Epitaxially Oriented Sn:In2O3 Nanowires Grown by the Vapor-Liquid-Solid Mechanism on m-, r-, a-Al2O3 as Scaffolds for Nanostructured Solar Cells

We have grown highly directional, epitaxial Sn:In2O3 nanowires via the vapor-liquid-solid mechanism on m-, r- and a-Al2O3 between 800 and 900 degrees C at 1 mbar. The Sn:In2O3 nanowires have the cubic bixbyite crystal structure and are tapered with lengths of up to 80 mu m, but they are inclined at phi approximate to 60 degrees along one direction on m-Al2O3 while those on r-Al2O3 are inclined at phi approximate to 45 degrees and oriented along two mutually orthogonal directions.
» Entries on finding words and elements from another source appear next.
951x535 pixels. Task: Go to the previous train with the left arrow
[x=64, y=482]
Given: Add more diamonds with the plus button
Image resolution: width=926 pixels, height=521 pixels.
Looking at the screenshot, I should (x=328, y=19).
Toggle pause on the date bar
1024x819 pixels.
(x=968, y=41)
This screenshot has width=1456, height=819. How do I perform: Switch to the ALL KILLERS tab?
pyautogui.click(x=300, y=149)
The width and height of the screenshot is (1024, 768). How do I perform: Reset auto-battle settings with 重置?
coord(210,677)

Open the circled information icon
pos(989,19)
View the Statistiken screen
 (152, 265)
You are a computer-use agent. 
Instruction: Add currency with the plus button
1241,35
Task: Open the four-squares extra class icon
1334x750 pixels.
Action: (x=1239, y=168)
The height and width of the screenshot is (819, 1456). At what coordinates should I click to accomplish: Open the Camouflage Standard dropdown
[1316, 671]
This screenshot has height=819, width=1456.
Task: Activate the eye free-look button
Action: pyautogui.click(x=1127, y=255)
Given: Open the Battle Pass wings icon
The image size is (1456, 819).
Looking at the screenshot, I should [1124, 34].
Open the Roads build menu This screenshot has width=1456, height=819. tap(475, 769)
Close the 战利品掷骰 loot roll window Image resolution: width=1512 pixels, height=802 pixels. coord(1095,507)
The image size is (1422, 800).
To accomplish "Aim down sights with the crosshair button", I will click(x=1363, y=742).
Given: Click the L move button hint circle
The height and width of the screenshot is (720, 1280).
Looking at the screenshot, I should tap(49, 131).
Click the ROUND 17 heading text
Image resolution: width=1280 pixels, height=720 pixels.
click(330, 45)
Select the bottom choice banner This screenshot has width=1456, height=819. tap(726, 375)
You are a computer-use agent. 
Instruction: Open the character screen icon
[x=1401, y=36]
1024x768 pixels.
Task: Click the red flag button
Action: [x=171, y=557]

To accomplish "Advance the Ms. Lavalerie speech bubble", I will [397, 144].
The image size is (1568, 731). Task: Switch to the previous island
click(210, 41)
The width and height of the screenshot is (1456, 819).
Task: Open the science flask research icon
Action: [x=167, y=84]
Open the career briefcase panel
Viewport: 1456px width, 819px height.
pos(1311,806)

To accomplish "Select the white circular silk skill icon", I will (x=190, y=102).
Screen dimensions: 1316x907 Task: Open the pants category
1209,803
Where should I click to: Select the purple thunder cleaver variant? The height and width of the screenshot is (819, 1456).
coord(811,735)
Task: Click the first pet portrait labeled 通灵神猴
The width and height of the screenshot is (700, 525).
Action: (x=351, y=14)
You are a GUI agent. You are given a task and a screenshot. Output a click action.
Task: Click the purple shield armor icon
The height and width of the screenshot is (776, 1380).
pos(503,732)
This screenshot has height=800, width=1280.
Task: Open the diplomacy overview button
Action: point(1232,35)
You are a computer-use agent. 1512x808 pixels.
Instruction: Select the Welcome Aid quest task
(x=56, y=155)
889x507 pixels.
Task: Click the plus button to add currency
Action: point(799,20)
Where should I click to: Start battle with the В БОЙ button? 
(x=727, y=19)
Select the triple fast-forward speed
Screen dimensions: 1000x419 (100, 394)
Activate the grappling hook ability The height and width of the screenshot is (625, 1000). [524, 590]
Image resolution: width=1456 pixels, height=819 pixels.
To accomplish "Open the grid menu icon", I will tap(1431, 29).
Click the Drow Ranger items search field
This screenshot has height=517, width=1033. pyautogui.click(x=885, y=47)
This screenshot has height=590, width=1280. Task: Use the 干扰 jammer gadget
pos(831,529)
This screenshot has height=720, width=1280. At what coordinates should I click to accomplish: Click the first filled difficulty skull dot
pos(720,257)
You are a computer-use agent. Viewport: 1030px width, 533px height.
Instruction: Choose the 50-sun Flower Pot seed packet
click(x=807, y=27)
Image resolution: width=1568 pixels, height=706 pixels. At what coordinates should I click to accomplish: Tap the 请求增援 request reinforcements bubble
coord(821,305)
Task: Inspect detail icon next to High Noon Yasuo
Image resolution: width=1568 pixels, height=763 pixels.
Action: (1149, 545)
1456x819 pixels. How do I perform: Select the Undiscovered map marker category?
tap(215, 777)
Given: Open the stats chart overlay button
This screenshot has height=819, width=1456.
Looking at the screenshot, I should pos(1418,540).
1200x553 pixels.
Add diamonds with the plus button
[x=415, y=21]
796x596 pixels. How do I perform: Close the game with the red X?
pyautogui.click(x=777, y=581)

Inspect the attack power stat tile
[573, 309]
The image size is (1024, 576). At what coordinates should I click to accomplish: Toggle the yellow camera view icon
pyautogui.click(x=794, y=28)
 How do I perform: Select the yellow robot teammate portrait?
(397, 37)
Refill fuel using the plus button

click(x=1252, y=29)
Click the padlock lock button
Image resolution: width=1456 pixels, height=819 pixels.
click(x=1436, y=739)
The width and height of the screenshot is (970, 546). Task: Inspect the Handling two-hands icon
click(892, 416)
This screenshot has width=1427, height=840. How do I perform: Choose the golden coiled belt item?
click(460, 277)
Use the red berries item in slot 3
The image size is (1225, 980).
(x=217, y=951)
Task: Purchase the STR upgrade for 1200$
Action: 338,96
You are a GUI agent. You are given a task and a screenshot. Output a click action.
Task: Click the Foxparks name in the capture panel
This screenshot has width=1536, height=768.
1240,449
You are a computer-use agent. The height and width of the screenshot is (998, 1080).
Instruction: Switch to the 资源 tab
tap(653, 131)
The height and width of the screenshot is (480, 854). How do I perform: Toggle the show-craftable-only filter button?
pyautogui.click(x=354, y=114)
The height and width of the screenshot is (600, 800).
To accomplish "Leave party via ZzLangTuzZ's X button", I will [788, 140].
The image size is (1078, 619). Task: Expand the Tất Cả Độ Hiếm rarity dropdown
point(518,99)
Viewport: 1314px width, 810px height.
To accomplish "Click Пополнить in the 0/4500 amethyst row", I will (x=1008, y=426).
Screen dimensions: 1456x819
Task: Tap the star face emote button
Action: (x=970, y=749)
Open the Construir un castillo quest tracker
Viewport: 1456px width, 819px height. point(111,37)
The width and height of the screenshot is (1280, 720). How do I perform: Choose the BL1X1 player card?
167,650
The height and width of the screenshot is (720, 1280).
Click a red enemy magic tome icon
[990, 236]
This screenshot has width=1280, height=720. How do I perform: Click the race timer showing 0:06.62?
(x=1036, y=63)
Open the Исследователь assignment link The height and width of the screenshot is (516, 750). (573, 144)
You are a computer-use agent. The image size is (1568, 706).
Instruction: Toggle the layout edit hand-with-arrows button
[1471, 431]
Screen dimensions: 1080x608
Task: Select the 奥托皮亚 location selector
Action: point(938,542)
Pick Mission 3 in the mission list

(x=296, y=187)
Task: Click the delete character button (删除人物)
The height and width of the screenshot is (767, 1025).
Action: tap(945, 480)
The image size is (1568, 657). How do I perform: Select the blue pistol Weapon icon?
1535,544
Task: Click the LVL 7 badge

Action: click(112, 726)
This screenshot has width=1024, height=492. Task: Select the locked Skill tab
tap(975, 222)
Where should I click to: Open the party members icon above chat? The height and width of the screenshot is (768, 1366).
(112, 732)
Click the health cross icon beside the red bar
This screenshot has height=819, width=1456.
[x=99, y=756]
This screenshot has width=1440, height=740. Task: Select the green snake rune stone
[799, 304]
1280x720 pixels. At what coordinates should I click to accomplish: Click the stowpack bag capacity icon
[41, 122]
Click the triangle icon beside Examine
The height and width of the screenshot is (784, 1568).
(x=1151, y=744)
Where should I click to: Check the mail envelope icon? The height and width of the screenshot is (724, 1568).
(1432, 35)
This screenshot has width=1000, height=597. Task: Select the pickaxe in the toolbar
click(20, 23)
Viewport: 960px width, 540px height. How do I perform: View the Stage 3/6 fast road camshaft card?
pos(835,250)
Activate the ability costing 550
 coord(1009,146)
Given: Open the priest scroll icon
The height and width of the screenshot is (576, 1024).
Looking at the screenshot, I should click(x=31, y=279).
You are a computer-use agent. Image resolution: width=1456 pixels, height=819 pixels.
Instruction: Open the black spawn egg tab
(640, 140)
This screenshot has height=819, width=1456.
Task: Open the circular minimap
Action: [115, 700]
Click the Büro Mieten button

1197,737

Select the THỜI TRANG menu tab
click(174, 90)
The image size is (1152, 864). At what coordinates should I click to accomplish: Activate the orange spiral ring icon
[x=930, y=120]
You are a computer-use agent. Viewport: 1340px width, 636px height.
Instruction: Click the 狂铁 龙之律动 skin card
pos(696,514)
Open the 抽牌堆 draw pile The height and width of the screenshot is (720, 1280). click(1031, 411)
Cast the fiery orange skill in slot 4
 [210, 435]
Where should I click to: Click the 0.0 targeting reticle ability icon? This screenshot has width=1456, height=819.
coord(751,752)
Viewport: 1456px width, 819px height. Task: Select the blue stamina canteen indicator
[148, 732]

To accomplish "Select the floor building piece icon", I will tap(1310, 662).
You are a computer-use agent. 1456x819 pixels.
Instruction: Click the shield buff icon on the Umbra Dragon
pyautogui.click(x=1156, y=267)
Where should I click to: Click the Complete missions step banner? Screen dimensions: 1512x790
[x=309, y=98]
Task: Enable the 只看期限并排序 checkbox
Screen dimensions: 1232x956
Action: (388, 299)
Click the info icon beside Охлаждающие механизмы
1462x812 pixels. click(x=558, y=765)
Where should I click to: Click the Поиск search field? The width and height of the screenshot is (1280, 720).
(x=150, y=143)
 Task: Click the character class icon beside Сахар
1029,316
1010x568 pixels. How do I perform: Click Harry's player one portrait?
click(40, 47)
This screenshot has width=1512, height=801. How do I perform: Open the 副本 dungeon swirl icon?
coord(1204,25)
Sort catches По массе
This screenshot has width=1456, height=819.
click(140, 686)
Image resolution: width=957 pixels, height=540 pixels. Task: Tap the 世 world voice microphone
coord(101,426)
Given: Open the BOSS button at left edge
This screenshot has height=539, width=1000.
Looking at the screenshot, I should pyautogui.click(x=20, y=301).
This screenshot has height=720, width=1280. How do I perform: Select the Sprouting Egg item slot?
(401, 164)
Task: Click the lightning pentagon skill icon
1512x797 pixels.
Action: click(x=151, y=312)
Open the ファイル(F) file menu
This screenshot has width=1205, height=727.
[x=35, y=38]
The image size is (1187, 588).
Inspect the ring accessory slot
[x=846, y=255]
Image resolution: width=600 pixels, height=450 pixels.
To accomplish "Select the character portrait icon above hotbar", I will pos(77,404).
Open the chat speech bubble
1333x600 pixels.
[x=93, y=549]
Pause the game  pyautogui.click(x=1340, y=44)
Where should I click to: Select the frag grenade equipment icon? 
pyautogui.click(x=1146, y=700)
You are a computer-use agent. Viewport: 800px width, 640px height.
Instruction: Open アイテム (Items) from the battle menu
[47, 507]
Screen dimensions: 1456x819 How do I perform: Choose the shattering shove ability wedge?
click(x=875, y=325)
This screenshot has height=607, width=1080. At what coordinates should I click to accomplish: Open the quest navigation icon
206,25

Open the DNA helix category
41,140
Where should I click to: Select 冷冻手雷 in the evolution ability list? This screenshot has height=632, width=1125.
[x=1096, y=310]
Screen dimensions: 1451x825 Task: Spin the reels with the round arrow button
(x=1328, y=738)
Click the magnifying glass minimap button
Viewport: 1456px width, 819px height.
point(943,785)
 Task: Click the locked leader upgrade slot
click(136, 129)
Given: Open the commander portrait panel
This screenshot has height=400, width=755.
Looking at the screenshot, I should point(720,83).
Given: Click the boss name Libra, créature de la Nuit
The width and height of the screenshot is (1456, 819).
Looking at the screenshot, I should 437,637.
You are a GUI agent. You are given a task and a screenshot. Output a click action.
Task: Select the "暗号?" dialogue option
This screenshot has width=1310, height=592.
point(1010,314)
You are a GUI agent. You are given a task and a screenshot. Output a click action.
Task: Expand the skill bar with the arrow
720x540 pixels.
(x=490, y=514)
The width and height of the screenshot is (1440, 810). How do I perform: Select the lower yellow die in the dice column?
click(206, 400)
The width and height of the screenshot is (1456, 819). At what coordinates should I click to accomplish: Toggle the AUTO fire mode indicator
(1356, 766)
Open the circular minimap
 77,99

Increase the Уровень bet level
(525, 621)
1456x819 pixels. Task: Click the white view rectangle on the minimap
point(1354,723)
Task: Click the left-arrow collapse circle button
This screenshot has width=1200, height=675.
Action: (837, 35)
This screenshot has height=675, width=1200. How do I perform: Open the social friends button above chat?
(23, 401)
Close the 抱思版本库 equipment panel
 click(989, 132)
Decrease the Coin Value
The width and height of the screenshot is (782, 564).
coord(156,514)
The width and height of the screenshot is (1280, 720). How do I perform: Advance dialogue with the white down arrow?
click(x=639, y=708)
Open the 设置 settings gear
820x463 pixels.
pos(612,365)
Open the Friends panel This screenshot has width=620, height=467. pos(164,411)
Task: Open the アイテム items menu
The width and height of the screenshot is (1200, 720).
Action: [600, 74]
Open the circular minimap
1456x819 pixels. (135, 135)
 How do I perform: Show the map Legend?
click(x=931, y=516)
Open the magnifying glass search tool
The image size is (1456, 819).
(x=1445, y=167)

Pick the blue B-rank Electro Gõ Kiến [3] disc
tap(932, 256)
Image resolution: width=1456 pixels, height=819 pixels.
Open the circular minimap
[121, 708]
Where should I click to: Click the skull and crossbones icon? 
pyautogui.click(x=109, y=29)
In contrast, vertical Sn:In2O3 nanowires were obtained on a-Al2O3. We obtain excellent uniformity and reproducible growth of Sn:In2O3 nanowires up to 15 mm x 15 mm on m- and r-Al2O3, which is important for the fabrication of nanowire solar cells. All of the Sn:In2O3 nanowires had a resistivity of 10(-4) Omega cm and carrier densities on the order of 10(21) cm(-3), in which case the charge distribution has a maximum at the surface of the Sn:In2O3 nanowires as a result of the occupancy of sub-bands residing well below the Fermi level, as shown via the self-consistent solution of the Poisson-Schrodinger equations in the effective mass approximation. We also show that the Sn:In2O3 nanowires are capable of light emission and exhibited room-temperature photoluminescence at 3.1 eV as a result of band-to-band radiative transitions but also at 2.25 eV as a result of donor-like states residing energetically in the upper half of the energy band gap. We discuss the advantages of using ordered networks of Sn:In2O3 nanowires in solar cell devices and issues pertaining to their fabrication.